The gauge may be used for pressures between 0.5 Torr (67 Pa) to 1×10^{−4} Torr (13 mPa). Below 5×10^{−4} Torr (67 mPa), a Pirani gauge has only one significant digit of resolution. The thermal conductivity and heat capacity of the gas affects the readout from the meter, and therefore the apparatus may need calibrating before accurate readings are obtainable. For lower pressure measurement, the thermal conductivity of the gas becomes increasingly smaller and more difficult to measure accurately, and other instruments such as a Penning gauge or Bayard–Alpert gauge are used instead.

==Pulsed Pirani gauge==
A special form of the Pirani gauge is the pulsed Pirani vacuum gauge where the sensor wire is not operated at a constant temperature, but is cyclically heated up to a certain temperature threshold by an increasing voltage ramp. When the threshold is reached, the heating voltage is switched off and the sensor cools down again.
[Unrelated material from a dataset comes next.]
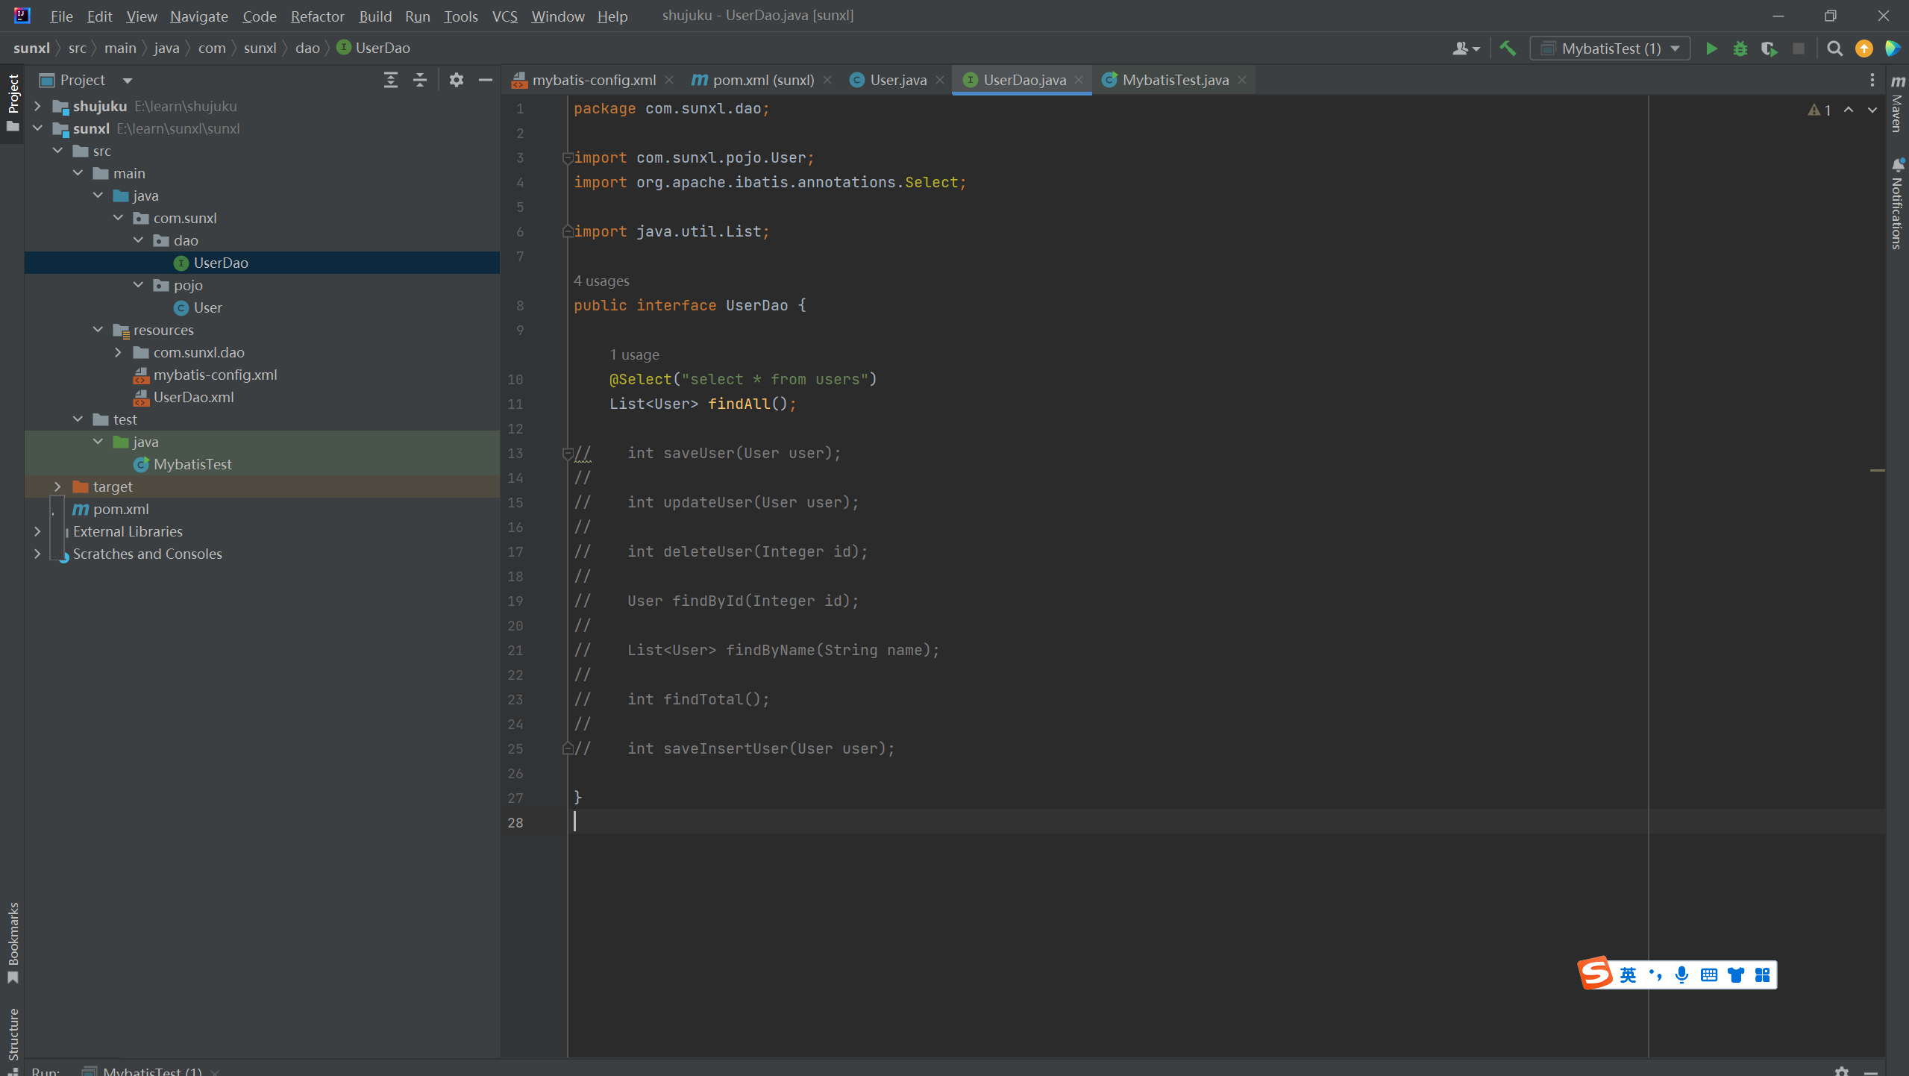
Task: Click Expand All icon in Project panel
Action: pyautogui.click(x=390, y=80)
The required heat-up time is used as a measure of pressure.

For adequately low pressure, the following first-order dynamic thermal response model relating supplied heating power $P_{\text{el}}$ and sensor temperature T(t) applies:

$P_{\text{el}} = C_1 \lambda_{\text{gas}}(T(t) - T_a) + C_2\lambda_{\text{fil}}(T(t) - T_a) + A_{\text{fil}} \epsilon \sigma(T(t)^4 - T^4_a) + c_{\text{fil}}m_{\text{fil}} \frac{\mathrm{d}T}{\mathrm{d}t} ,$
where $c_{\text{fil}}$ and $\epsilon$ are specific heat and emissivity of the sensor wire (material properties), $A_{\text{fil}}$ and $m_{\text{fil}}$ are surface area and mass of the sensor wire, and $C_1$ and $C_2$ are constants determined for each sensor in calibration.

===Advantages and disadvantages of the pulsed gauge===
- Advantages
- Significantly better resolution in the range above 75 Torr (10 kPa).
- The power consumption is drastically reduced compared to continuously operated Pirani gauges.
- The gauge's thermal influence on the real measurement is lowered considerably due to the low temperature threshold of 80 °C and the ramp heating in pulsed mode.
- The pulsed mode can be efficiently implemented using modern microprocessors.

- Disadvantages
- Increased calibration effort
- Longer heat-up phase

==Alternative==
An alternative to the Pirani gauge is the thermocouple gauge, which works on the same principle of detecting thermal conductivity of the gas by a change in temperature. In the thermocouple gauge, the temperature is sensed by a thermocouple rather than by the change in resistance of the heated wire.